[AIM OF THE TASK]: Return every line of the entries that includes the word "breadcrumb".
Segment Start: RECORDS SHOWN
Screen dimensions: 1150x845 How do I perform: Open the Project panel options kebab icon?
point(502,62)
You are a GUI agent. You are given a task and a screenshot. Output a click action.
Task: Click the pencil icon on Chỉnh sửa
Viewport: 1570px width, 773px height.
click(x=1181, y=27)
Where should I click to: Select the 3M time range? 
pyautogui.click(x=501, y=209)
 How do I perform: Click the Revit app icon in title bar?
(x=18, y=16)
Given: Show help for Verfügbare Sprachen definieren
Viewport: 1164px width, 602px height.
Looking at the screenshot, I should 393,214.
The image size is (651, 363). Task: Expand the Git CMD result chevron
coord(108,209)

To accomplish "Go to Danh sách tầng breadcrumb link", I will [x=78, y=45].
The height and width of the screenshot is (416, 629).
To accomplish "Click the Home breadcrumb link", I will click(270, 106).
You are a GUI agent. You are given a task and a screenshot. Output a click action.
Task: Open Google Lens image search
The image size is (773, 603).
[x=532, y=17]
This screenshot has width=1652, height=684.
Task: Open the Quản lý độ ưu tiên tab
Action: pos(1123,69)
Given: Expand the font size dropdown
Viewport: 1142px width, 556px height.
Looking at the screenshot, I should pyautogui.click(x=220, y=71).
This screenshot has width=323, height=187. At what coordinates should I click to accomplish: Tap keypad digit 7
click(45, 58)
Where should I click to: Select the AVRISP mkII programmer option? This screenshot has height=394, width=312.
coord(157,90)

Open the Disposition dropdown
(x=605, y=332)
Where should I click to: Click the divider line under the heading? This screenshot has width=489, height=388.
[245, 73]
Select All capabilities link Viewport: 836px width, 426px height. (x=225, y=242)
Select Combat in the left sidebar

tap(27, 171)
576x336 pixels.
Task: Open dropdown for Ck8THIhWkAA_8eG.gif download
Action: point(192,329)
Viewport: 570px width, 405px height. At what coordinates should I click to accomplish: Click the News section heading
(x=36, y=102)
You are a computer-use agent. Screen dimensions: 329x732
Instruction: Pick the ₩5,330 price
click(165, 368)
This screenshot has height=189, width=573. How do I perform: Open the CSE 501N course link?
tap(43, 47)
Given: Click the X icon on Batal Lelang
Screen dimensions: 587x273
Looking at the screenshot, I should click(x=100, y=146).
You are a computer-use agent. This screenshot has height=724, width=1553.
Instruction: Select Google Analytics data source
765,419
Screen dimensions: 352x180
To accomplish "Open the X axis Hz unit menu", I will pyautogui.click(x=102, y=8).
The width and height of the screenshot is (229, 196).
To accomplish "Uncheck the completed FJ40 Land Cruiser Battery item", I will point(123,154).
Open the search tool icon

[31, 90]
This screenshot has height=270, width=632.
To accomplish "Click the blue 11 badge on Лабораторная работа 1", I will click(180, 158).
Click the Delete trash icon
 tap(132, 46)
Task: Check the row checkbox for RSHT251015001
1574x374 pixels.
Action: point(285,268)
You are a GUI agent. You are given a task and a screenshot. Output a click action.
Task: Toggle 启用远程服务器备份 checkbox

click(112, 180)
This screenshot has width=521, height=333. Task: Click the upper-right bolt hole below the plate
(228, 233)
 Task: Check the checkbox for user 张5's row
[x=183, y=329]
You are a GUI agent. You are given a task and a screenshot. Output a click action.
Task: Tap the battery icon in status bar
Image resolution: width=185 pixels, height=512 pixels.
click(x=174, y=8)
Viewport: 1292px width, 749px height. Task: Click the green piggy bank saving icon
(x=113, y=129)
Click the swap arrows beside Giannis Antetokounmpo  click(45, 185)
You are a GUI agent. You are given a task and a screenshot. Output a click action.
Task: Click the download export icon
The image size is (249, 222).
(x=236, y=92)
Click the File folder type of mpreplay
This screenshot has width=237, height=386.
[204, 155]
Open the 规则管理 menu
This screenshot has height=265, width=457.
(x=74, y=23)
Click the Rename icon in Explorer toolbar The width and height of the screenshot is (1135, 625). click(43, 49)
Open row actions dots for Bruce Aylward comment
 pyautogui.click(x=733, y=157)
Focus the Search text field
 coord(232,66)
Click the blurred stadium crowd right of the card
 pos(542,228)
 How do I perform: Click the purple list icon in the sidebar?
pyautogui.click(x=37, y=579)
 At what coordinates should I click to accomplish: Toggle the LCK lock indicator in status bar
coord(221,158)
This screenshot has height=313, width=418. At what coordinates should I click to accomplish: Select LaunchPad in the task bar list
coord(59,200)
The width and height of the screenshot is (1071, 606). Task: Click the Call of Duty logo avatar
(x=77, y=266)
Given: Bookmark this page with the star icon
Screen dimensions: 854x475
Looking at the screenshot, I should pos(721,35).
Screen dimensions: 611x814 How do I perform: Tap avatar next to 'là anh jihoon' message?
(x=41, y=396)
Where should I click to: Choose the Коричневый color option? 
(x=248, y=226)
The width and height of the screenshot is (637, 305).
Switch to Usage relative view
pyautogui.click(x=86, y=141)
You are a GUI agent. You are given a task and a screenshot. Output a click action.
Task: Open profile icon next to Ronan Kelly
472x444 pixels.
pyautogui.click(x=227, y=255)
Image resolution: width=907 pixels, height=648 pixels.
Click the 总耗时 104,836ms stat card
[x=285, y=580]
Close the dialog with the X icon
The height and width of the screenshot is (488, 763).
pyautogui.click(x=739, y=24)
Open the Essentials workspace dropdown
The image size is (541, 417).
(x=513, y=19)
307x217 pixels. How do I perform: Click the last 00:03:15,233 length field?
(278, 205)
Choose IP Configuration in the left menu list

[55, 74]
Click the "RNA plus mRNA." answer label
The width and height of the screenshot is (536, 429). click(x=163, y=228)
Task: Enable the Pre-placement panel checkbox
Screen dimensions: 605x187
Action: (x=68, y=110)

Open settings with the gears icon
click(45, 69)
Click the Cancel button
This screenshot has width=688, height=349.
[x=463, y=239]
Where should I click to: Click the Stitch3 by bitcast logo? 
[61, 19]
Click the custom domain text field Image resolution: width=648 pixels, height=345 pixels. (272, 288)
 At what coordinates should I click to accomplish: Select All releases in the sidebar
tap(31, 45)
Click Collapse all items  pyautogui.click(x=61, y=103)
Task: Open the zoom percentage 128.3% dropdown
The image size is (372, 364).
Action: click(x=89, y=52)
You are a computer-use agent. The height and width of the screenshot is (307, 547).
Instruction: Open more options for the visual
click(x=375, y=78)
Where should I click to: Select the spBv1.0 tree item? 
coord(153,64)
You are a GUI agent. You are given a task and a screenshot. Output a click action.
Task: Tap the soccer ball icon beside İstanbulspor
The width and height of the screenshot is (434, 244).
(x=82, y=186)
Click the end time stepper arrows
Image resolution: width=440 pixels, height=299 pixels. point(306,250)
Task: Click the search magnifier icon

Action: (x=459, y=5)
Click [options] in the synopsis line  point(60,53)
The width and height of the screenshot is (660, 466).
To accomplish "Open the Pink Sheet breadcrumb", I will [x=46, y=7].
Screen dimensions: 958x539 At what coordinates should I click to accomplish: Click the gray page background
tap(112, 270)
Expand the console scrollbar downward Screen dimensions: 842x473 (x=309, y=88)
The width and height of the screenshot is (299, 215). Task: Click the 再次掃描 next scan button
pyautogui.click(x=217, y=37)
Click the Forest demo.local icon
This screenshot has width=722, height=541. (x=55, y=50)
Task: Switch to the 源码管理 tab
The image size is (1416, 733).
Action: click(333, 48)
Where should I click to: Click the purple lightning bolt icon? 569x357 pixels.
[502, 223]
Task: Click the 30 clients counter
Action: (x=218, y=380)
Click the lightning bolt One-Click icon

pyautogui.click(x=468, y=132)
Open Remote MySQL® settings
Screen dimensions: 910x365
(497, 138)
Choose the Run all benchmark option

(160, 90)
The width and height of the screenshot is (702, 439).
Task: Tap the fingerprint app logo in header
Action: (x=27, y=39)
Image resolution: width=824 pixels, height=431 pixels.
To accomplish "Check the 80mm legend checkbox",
Segment End: RECORDS SHOWN
[THE COMPLETED TASK]:
To accomplish "Go to Danh sách tầng breadcrumb link", I will [x=78, y=45].
To accomplish "Click the Home breadcrumb link", I will click(270, 106).
To accomplish "Open the Pink Sheet breadcrumb", I will [x=46, y=7].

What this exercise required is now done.